Tuesday, February 10, 2009

Study Finds No Benefit From Daily Multivitamin

Multivitamins are the most commonly used diet supplement, but new research shows that daily multivitamin use doesn’t ward off cancer or heart disease.

In a study of 161,808 women who were part of the government-funded Women’s Health Initiative research effort, doctors from 40 centers around the country collected data on multivitamin use.

After following the women for about eight years, they looked at rates of various cancers and heart problems among the 42 percent of women who were regular multivitamin users, and compared them to those who didn’t take vitamins. The researchers found no evidence of any benefit from multivitamin use in any of 10 categories studied, including no differences in the rate of breast or colon cancer, heart attack, stroke, blood clots or mortality.

While some earlier studies failed to show a benefit of daily multivitamin use, other research has suggested a possible benefit for colon and breast cancer and cardiovascular disease.

Bonnie - once again, a supplement study was performed on an older, aging part of the population.

Multivitamins, like all other dietary supplements, are meant to be used as part of an overall healthy lifestyle. They are not intended to be magic bullets. As the authors themselves point out in this study, people who use multivitamins are likely to be healthier and engage in many healthy habits, including being more physically active, having a higher fruit and vegetable intake, consuming lower amounts of fat, and are less likely to smoke. In other words, the key to good health is a commitment to an overall wellness approach and that includes daily use of a multivitamin and other nutrients tailored to individual need.

This study does not change the fact that the majority of consumers benefit from taking dietary supplements, particularly as the majority of Americans fail to consume the recommended amounts of a variety of essential nutrients. For example, while the current recommendation is a maximum intake of eight teaspoons of sugars a day, one 12-ounce can of regular soda (or a 20-ounce bottle of VitaminWater) delivers eight or nine teaspoons. That means you are at or over the limit before you’ve eaten a single cookie or container of fruit-flavored yogurt, or even some commercial tomato soups or salad dressings with added sugars. The result is an average daily intake of more than 20 teaspoons of sweet, empty calories. The cumulative effect this has on the body is evident with the amount of chronic disease crippling the population. Consistently taking a multivitamin over the long-term can at least help fill the nutrient gaps and stem the downward spiral caused by unhealthy lifestyle choices.

Further, there is a strong body of evidence (as seen in this blog) supporting the benefit of many supplemental nutrients.

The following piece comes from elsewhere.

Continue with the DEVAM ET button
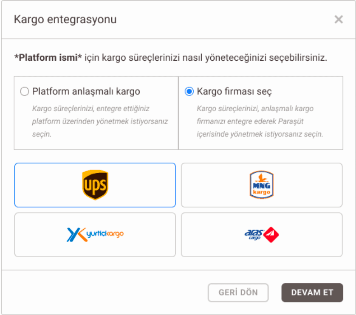Image resolution: width=356 pixels, height=315 pixels. pyautogui.click(x=312, y=293)
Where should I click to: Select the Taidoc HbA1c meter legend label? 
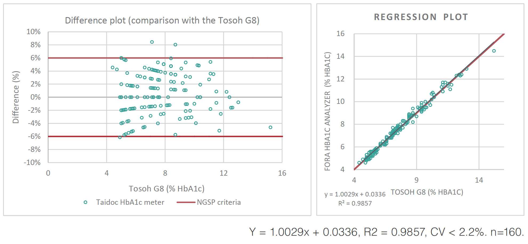[x=130, y=202]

In fact, there are many nutrients for which the evidence base is so robust that FDA has approved health claims (for example, calcium and vitamin D to reduce the risk of osteoporosis; folic acid to reduce the risk of neural tube birth defects; plant sterols and stanols to reduce the risk of coronary heart disease) or qualified health claims (such as omega-3 fatty acids to reduce the risk of coronary heart disease). I always say that supplemental nutrients are one-quarter of an overall healthy lifestyle to maintain health and avoid chronic disease. The other three-quarters are diet, exercise, and stress management.

Also, how do we know what multivitamins these women used? If a quarter of them used Centrum Silver for instance, they will show absolutely no benefit because of the fillers and artificial ingredients.

Finally, for the few skeptical clients of mine that question dietary supplement efficacy, I usually suggest that they go off of them and see how it affects their health short and long-term. Most decide to either continue or get back on them when they feel a change for the worse.